令和元年度 地質調査技士 土壌・地下水汚染部門 No.68を解説、二次汚染の防止
令和元年度 地質調査技士資格検定試験 土壌・地下水汚染部門 No.68は、土壌・地下水汚染調査での二次汚染を防止するための留意事項に関する問題です。この問題では、4つの記述のうち最も適切なものを1つ選びます。
この問題のポイント
汚染調査のボーリングでは、機器や掘削水を通じて汚染を試料に持ち込んだり、下の地層へ広げたりする二次汚染を防ぐことが基本です。ほかの問題と違い、この問題は適切なものを1つ選びます。
引っかけの核心は、二次汚染を軽く見た記述です。選択肢2は「下層への汚染拡散は配慮不要」、選択肢3は「付着物は微量だから機器を使い回してよい」としています。

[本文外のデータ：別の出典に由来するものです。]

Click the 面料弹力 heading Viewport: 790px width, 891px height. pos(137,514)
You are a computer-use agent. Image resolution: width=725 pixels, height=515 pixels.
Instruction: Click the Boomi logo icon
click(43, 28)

※ 問題文そのものは、一般社団法人 全国地質調査業協会連合会(全地連)が公開している公式サイトで確認できます。
正解:選択肢1(最も適切な記述)
各選択肢の正誤
| 選択肢 | 記述の要旨 | 正誤 |
|---|---|---|
| 1 | 泥水中の汚染物質濃度を適宜測定し、泥水の交換時期を判断する | ○ 正答(適切な配慮) |
| 2 | 下層地盤への汚染拡散は予測が難しいので、事前の調査計画で配慮する必要はない | ×(誤り) |
| 3 | 付着する有害物質は微量なので、機器を繰り返し試料採取に用いてよい | ×(誤り) |
| 4 | 残孔はコアで埋め戻すのが原則、不足分は硅砂などで埋め戻してよい | ×(誤り) |
選択肢2・3・4は、二次汚染を防ぐ配慮が足りない記述です。選択肢1だけが、汚染の広がりを抑える適切な配慮を述べています。
選択肢1が正しい理由と、他の引っかけ
選択肢1は、泥水中の汚染物質の濃度を適宜測定して泥水の交換時期を判断するという記述です。汚染された泥水を使い続けると汚染を広げるため、濃度を見て交換するのは適切な配慮です。

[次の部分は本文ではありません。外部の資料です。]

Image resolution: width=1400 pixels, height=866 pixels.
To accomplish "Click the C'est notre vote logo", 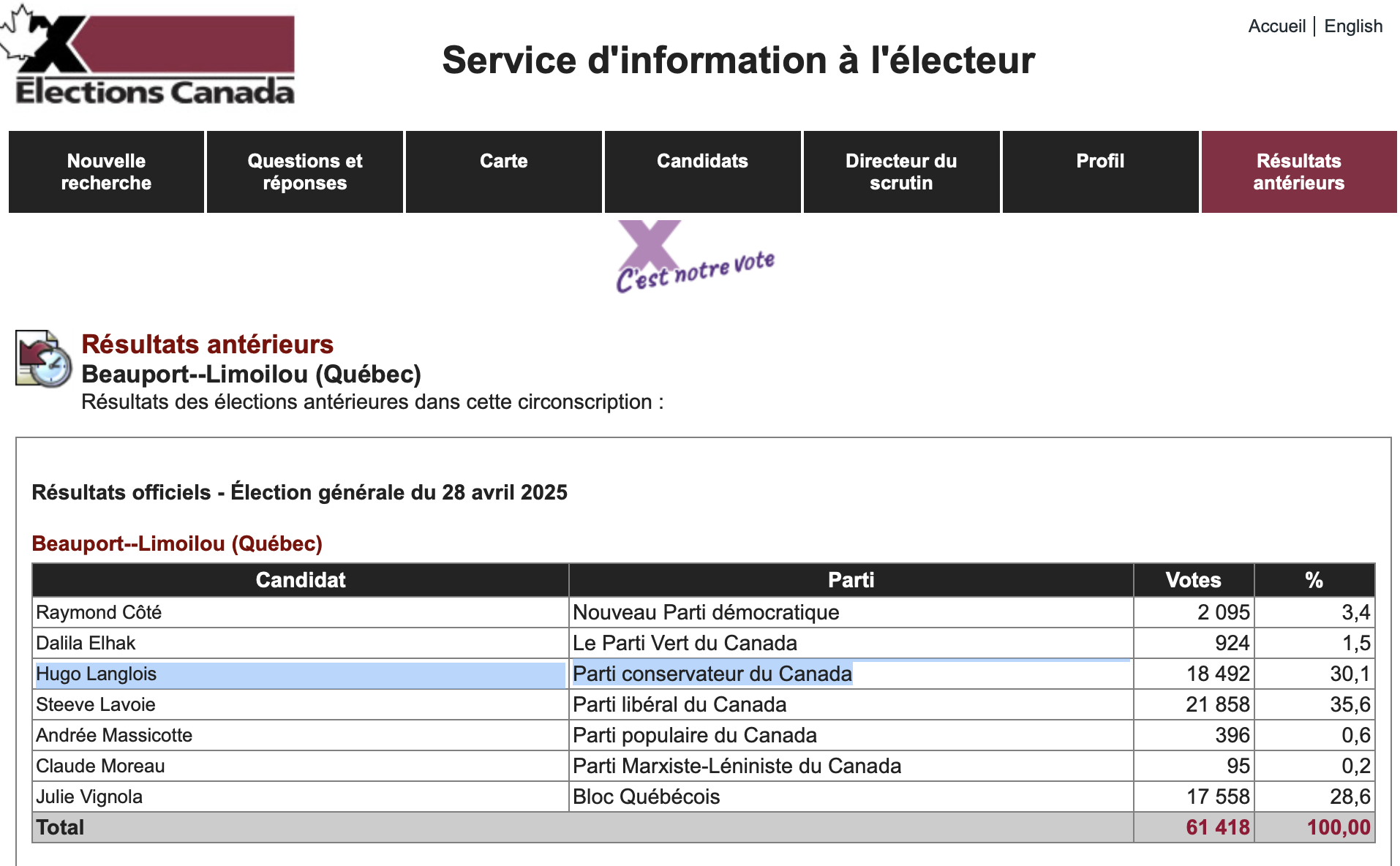I will pyautogui.click(x=694, y=258).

選択肢2は「下層地盤への汚染拡散は予測が難しいため配慮する必要はない」としていますが、予測が難しいからこそ、事前の調査計画で汚染を下層へ広げない配慮が必要です。
選択肢3は「付着物は微量だから機器を繰り返し使ってよい」としていますが、機器に付着した土は二次汚染の原因になるため、使うたびに洗浄が必要です。付着物が微量でも使い回してはいけません。
選択肢4は、残孔(掘削後の孔)を分析試料としなかったコアで埋め戻すことを原則としていますが、残孔は周辺の地層より透水性の小さい材料(ベントナイト・セメントミルクなどの遮水材)で埋め戻し、掘削孔を通じて汚染が深部へ移動するのを防ぐのが原則です。

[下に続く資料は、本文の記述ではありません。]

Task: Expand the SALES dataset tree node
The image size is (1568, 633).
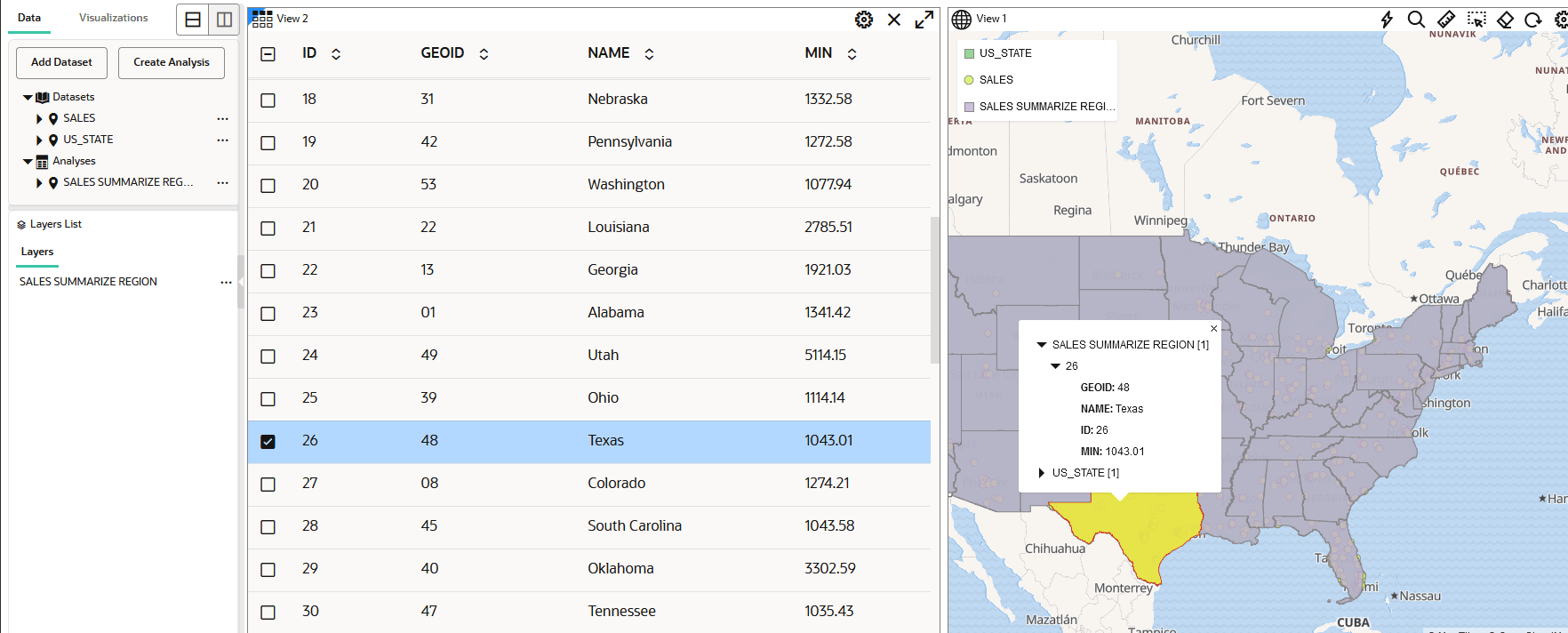Action: 39,118
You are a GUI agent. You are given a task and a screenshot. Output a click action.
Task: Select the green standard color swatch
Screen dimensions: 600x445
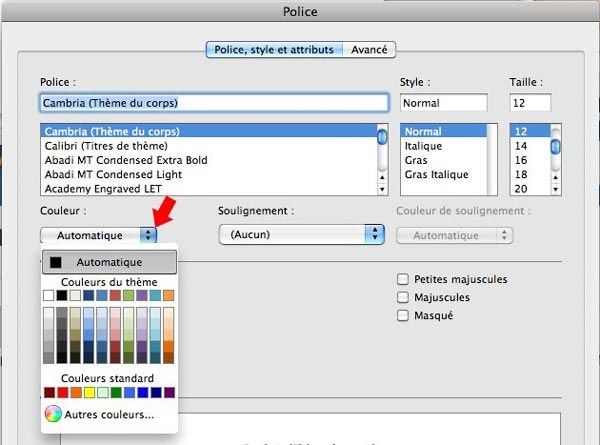[115, 393]
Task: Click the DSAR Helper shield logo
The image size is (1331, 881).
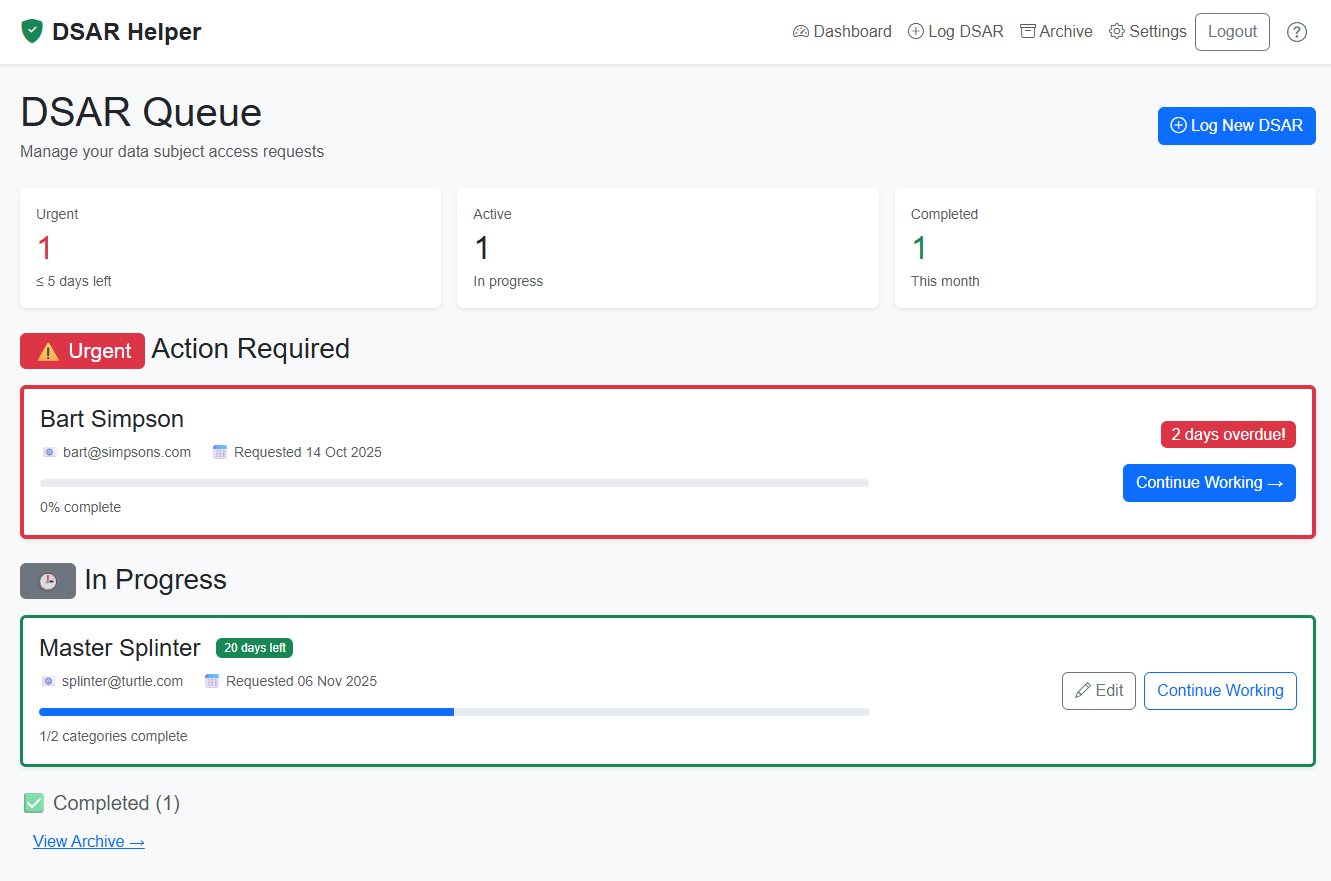Action: tap(32, 31)
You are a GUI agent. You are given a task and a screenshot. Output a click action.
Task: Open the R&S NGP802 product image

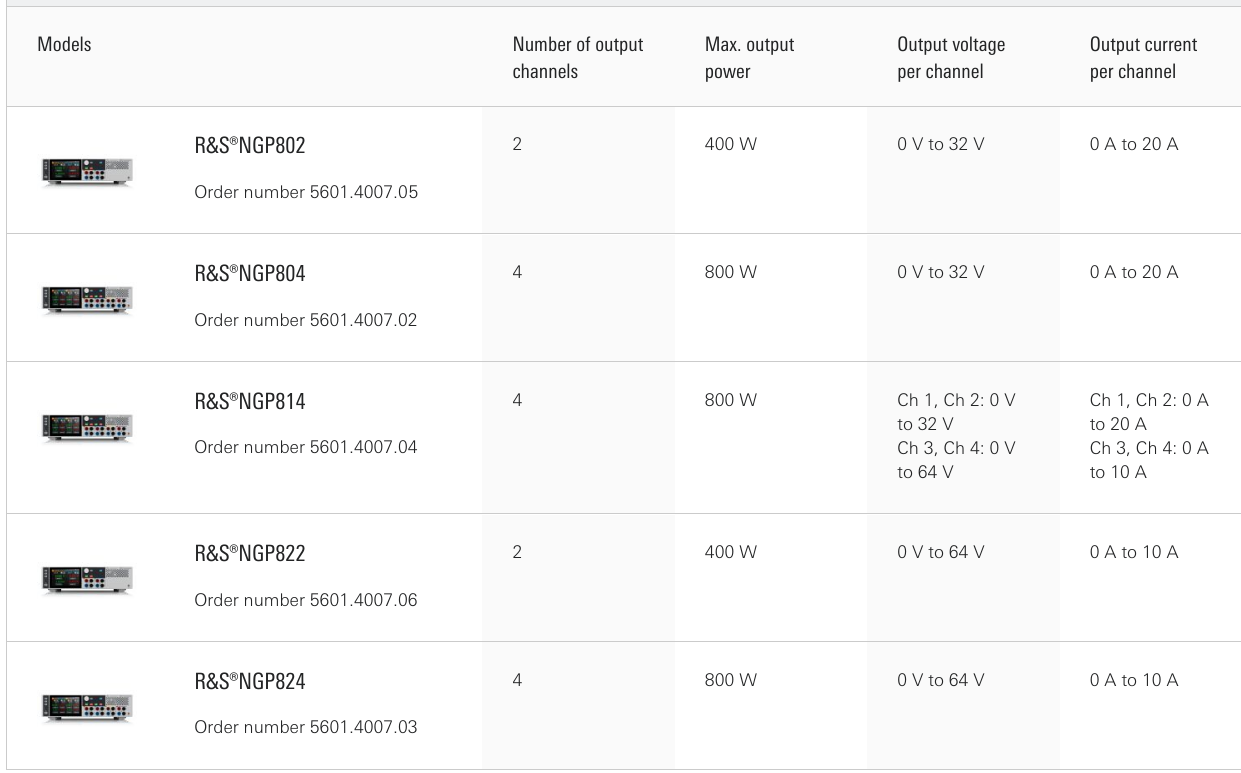[x=87, y=171]
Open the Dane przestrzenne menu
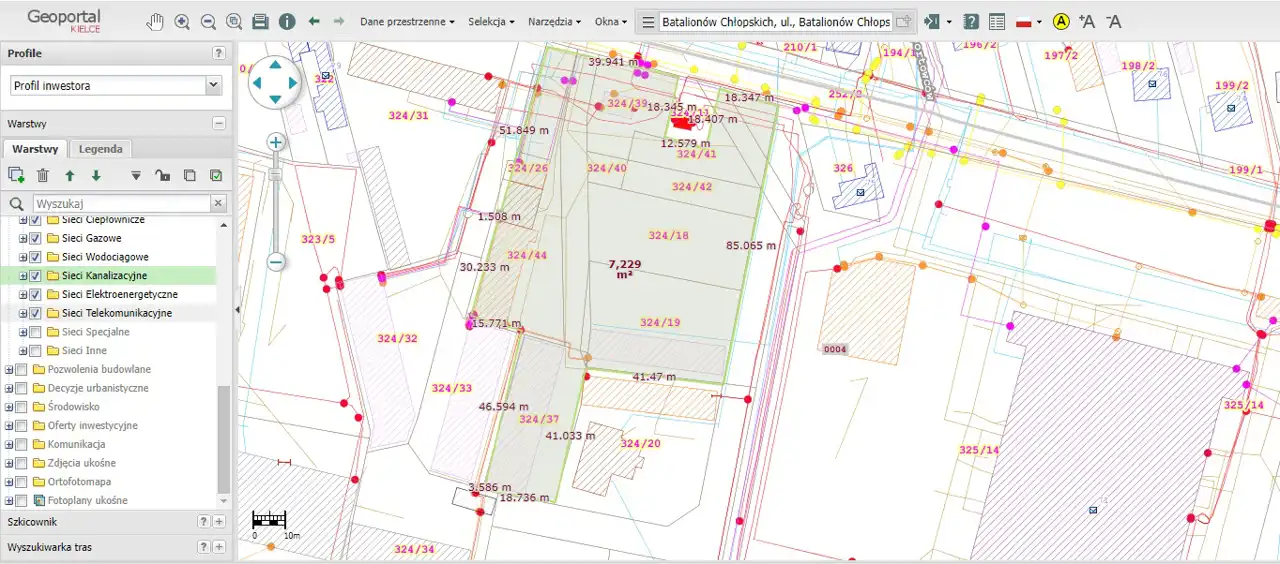 (407, 21)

選択肢1が、二次汚染防止の記述として最も適切です。汚染を試料や下層に持ち込まない(機器は洗浄し、汚染水は交換し、残孔は遮水材で埋め戻す)と押さえます。
覚え方
- 二次汚染防止=機器を洗浄して使い回さない・汚染を下層や深部へ広げない
- 付着物が微量でも機器は洗浄する(使い回しはクロスコンタミの原因)
- 下層への汚染拡散は事前の調査計画で配慮する、残孔は遮水材で埋め戻す
理解度チェック
問題:ボーリング資材に付着する有害物質は微量なので、資材を洗浄せず繰り返し試料採取に用いてよい。
〇か×か。
答えを見る
答え:×
付着した土は二次汚染の原因になります。微量でも使うたびに洗浄が必要です(選択肢3は不適切)。
問題:下層地盤への汚染拡散は予測が難しいため、事前の調査計画で配慮する必要はない。
〇か×か。
答えを見る
答え:×
予測が難しいからこそ、事前の調査計画で汚染を下層へ広げない配慮が必要です(選択肢2は不適切)。
出典・参考資料
- 一般社団法人 全国地質調査業協会連合会(全地連)「令和元年度 地質調査技士資格検定試験 土壌・地下水汚染部門 試験問題」/全地連「技術者向け現場管理ハンドブック(調査編)」
- 環境省「土壌汚染対策法に基づく調査及び措置に関するガイドライン」(掘削孔の埋め戻しは周辺地層より透水性の小さい材料〔ベントナイト・セメントミルク等〕を用い、汚染物質が深部へ移動するのを防ぐ)
※ 手順の詳細は、最新の一次資料で確認してください。